[EXERCISE TEXT Boundary: Start]

Fabarm did a clever thing with the rib, in this case the "Long Rib" that extends on top of the receiver inspired by the popular XLR5 Velocity LR target gun. The top of the rib is black, not camo, and that offers a very crisp reference point in your peripheral vision compared to an all-camo rib. I am surprised no one else has thought of it, but as far as I know Fabarm is the first. It is just the ticket for those dingy, dusky, misty moments in the duck blind.

The actual rib portion that resides on the top of the Waterfowler receiver is six inches long. It provides a continuous rib that, combined with the ventilated rib portion of the barrel, is 34 inches in length for the 28 inch barreled Waterfowler and 36 inches for the 30 inch barrel.

The XLR5 Waterfowler is very easy to clean. The elastomer portion of the Pulse Piston acts as a wipe to scrub away fouling from the gas housing.

The Waterfowler is a soft shooter. At this juncture, the heaviest loads I have tested have been 1-1/2 ounce, 1315 fps #4 lead loads that decidedly break clay pigeons. Ejection on the tested model is positive, throwing fired target load shells about seven feet and fired 1-1/2 ounce magnum shells 12-14 feet.

Sling swivel studs are included with the XLR5 Waterfowler. I do like the rubberized finish of the Waterfowler, but have not conducted any abrasion testing. Some may well drag the shotgun over gravel or rocks, but that is not part of what I call conventional testing.

[EXERCISE TEXT Boundary: End]

WHAT YOU WILL DO:
1) Please explain, in one to three sentences and using the shotgun review, why the black top of the Waterfowler's rib is an advantage.
2) Carry on the Waterfowler shotgun review from its last sentence.

[INFORMATION SHOWN Boundary: Start]

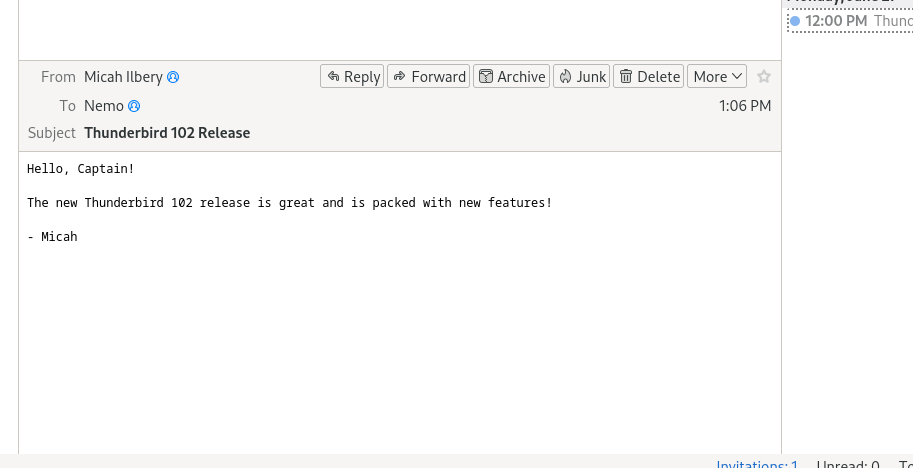Forward this email message
The image size is (913, 468).
pos(427,76)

[INFORMATION SHOWN Boundary: End]

TASK-BY-TASK RESULTS:
1) Because the top of the rib is black instead of camo, it gives a very crisp reference point in peripheral vision compared with an all-camo rib. That makes it well suited to dingy, dusky, misty moments in the duck blind.

2)
It has been my experience that water transfer printing, in general, is extremely durable and most of that durability comes from the proper application of the clear coat. As far as corrosion resistance, Fabarm XLR5 and L4S models have generous, heavy chrome plating on the internals and a titanium finish on the gas housing. The Waterfowler adds to that with a PVD coated bolt.

PVD is the abbreviation of Physical Vapor Deposition. PVD is a process that covers a large group of coatings. It includes titanium nitride (TiN), chromium nitride (CrN) and aluminum titanium nitride (AlTiN). Which specific coating Fabarm is using, I do not know. I would speculate that it is likely nickel boron, which is becoming popular in shotguns and adds lubricity, wear resistance, reduces carbon fouling and offers easier cleaning.

I have been asked to compare the recoil of the Fabarm XLR5 Waterfowler to other shotguns. This is not easy, as there are several gas-action autoloaders that are similar in both felt recoil and weight. As a group, the XLR5 Waterfowler, Browning Maxus and Remington V3 are all significantly softer shooting than inertia guns. Between gas guns, some might find the Remington V3 to be the softest-shooting. This is my impression, but there isn't really much of a difference between the three.

I will compare the Fabarm Waterfowler to the Browning Maxus, not because the Maxus is a poor shotgun, but because it is a good one and quite popular, as well. You can expect a better trigger with the Fabarm, better choke tubes and a proper hard case, along with the extended bolt handle and a better warranty with a higher standard of customer service.

Mechanically, there are no springs in the gas piston to snap, nor can there be any issues with the mainspring tube or mainspring in the buttstock, as the XLR5 does not use them. The Fabarm Waterfowler also comes in left-hand versions, notable because most gas autoloaders do not.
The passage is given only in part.